Mark Urycki is an Akron native who started as an alt-rock and jazz DJ before finding his way into news reporting. He's covered presidents back to Ronald Reagan and met his first Nobel Peace Prize winner when Mother Teresa visited Canton. His reporting has spanned everything from arts to sports, environmental issues to politics. The RNC in Cleveland will mark the 4th presidential convention Urycki has covered. He was on the Denver Broncos sideline in 1987 when John Elway engineered The Drive and a few rows behind the basket in 1989 when Michael Jordan swished with The Shot (Don’t allow him into playoff games). He's reported on John Demjanjuk's trial from Israel, on Kent State's Global Education efforts from Florence, and followed the Cleveland Orchestra on three tours of Europe. Mark lives with his son - who doesn't listen to radio - in Hudson.
Dr. Joe Wendel began his broadcasting career in 1961 on former ethnic radio station, WXEN as a sportscaster! He was the voice of the Cleveland Stokers, a professional soccer team that was brought over from England by some local investors. But, the Stokers only lasted a couple of years and Joe – an Austrian native – turned his radio focus to spreading the word about Greater Cleveland’s German-speaking citizens. Sports and radio aside, Joe has also boosted the German culture through his expertise on the “stomach Steinway” --- the accordion he sports as the leader of the Joe Wendel Orchestra. This ensemble regularly tours around the country, playing numerous local festivals, as well as such entertainment hot spots as Las Vegas and the Taj Mahal in Atlantic City. Music, whether it is on the radio or on the stage is a labor of love for Joe Wendel. In addition to being an entertainer, Joe has a long history as an educator, holding a doctorate in Educational Administration and School Law.
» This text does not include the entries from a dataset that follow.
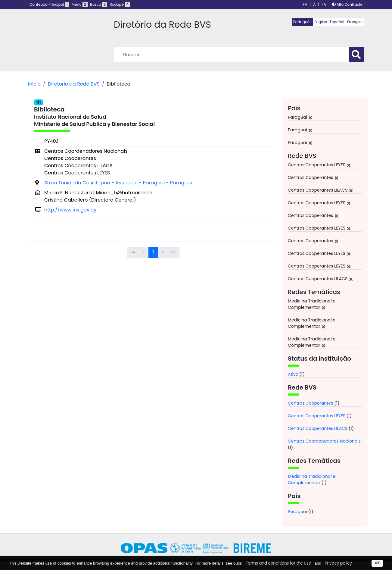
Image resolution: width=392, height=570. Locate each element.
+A (305, 4)
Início (34, 84)
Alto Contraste (347, 4)
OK (377, 563)
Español (337, 22)
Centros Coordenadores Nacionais (324, 441)
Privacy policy (338, 563)
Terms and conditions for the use (278, 563)
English (321, 22)
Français (355, 22)
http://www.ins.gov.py (70, 210)
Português (302, 22)
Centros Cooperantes (310, 403)
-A (324, 4)
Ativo (293, 374)
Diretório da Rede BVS (74, 84)
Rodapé (120, 4)
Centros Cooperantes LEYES (316, 416)
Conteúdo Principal (49, 4)
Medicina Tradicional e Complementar (312, 479)
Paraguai (297, 512)
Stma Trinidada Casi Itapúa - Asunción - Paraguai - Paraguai (118, 183)
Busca (98, 4)
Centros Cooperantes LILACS (318, 428)
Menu (79, 4)
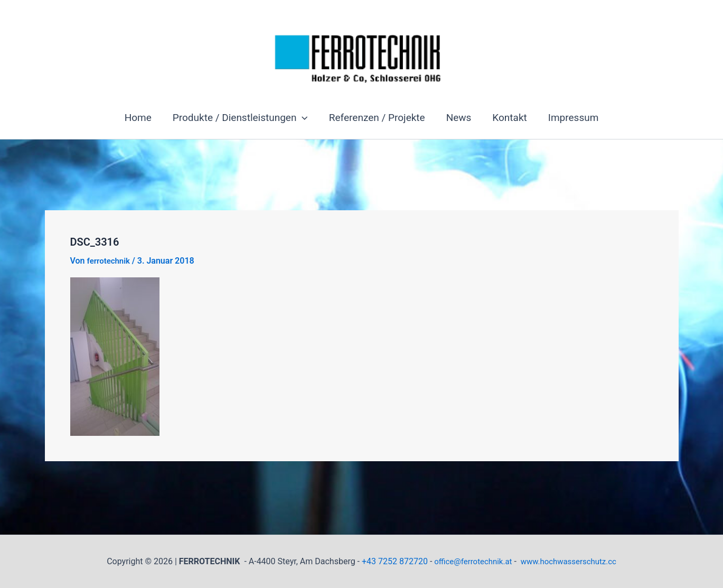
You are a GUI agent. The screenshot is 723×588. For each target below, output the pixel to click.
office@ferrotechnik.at (470, 561)
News (458, 117)
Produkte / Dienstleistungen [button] (242, 118)
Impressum (571, 117)
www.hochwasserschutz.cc (571, 561)
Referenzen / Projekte (378, 117)
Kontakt (508, 117)
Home (140, 117)
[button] (303, 118)
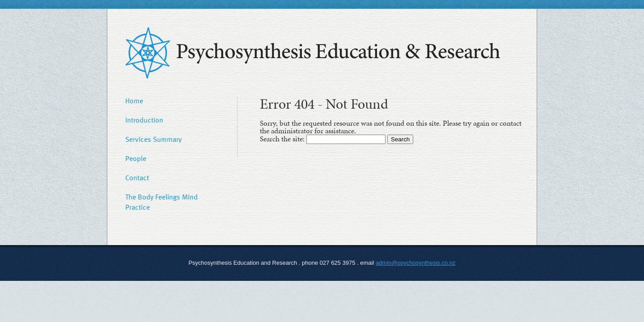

Way, way back in the last millennium, when Annie Wu dropped off her application for an internship at NPR’s headquarters in the Chinatown neighborhood of Washington, DC, she picked up a Peking duck on her way home. She later got a summer stint working on the science desk... and food poisoning. Thus prophetically began her career in public radio. She went on to circle the Beltway a bazillion times as a reporter and then Acting News Director at WAMU, covering stories around the Washington, DC, metro region. As an assistant producer for Weekend All Things Considered, she was known as “Scissorhands Wu” for her mad digital tape cutting skills. She freelanced as a reporter for WCPN before becoming Associate Editor for ideastream. She has filed stories for NPR and PRI shows. Her documentary “The Orphan Train” earned her the Zeitfunk award for most licensed piece from the Public Radio Exchange website, for which she won a prized faux gold Karate guy statue.